▶ Passage provided

8/30/06

Researchers at the Forsyth Institute in Boston have confirmed in human gingival tissue that immune cells play a destructive role in periodontal disease. Although researchers had suspected the correlation between bone loss in periodontal (gum) disease and immune cells, this is the first time that this has been confirmed in human tissue samples.

“This research validates our hypothesis that immune cells are harmful in gum disease,” says Toshihisa Kawai, DDS, PhD, who led the study. “It’s a groundbreaking discovery because it truly gives a new understanding of periodontal disease, while also raising interesting questions about immune cells. We hope this work will help us save people’s teeth in the future.”

Kawai and his colleagues examined whether immune response to periodontal bacteria is protective or pathogenic in the context of gum disease. The researchers found that B and T immune lymphocytes can combine to contribute increased periodontal bone loss. Both cell types had previously been found to manifest a host immune response to the bacteria causing bone loss in animal models.

▶ Data section
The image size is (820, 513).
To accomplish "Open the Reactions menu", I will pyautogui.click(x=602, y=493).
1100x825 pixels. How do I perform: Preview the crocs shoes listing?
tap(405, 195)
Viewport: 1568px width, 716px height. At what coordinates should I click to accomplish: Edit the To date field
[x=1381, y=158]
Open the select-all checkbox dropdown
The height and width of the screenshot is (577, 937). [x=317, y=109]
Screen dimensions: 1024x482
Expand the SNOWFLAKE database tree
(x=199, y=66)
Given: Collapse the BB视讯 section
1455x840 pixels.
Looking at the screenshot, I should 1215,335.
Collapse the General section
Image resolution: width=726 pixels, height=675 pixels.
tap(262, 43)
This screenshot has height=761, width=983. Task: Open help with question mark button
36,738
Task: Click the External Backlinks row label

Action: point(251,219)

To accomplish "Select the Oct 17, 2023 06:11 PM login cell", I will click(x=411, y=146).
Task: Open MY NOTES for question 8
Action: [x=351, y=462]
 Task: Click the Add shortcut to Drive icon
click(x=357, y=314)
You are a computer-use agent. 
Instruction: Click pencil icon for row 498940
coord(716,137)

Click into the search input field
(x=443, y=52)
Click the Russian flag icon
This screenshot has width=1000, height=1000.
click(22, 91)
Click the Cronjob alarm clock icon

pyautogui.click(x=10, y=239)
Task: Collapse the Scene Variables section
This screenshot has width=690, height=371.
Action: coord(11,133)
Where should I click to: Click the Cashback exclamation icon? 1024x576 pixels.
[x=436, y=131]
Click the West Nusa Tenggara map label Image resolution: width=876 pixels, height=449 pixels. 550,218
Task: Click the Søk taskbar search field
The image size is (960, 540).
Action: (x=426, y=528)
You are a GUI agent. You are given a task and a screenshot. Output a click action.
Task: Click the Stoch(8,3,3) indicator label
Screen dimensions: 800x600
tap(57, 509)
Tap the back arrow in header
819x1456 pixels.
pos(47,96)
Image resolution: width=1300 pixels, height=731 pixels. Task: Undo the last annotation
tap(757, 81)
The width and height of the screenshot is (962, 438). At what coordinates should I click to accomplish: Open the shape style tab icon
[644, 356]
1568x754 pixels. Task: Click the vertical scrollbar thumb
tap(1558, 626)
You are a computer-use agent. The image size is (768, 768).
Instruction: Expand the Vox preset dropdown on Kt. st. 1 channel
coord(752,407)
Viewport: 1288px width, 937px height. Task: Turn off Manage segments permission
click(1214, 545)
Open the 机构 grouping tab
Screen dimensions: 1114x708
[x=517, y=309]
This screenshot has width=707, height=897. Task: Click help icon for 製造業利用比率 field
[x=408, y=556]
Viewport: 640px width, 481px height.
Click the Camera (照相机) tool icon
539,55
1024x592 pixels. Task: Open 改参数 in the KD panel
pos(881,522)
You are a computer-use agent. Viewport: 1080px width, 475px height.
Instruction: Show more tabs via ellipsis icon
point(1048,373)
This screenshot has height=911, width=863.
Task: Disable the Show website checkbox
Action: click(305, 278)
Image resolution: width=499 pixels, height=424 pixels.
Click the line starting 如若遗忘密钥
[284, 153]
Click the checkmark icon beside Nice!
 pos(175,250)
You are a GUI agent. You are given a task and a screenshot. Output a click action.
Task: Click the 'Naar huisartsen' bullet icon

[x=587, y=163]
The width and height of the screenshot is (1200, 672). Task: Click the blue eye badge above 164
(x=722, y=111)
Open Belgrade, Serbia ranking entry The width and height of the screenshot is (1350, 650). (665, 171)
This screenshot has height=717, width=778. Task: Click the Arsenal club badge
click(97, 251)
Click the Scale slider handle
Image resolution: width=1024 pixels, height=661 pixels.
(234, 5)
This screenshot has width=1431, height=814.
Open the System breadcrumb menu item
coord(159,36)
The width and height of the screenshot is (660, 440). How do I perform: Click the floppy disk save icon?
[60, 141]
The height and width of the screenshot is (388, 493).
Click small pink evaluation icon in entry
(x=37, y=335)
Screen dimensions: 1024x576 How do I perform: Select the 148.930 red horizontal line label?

▶ Requirement
Write out the whole report on immune cells in gum disease word for word, from the date line to the last sentence. The data has nothing to do with this work.

▶ Response to this exercise
8/30/06

Researchers at the Forsyth Institute in Boston have confirmed in human gingival tissue that immune cells play a destructive role in periodontal disease. Although researchers had suspected the correlation between bone loss in periodontal (gum) disease and immune cells, this is the first time that this has been confirmed in human tissue samples.

“This research validates our hypothesis that immune cells are harmful in gum disease,” says Toshihisa Kawai, DDS, PhD, who led the study. “It’s a groundbreaking discovery because it truly gives a new understanding of periodontal disease, while also raising interesting questions about immune cells. We hope this work will help us save people’s teeth in the future.”

Kawai and his colleagues examined whether immune response to periodontal bacteria is protective or pathogenic in the context of gum disease. The researchers found that B and T immune lymphocytes can combine to contribute increased periodontal bone loss. Both cell types had previously been found to manifest a host immune response to the bacteria causing bone loss in animal models.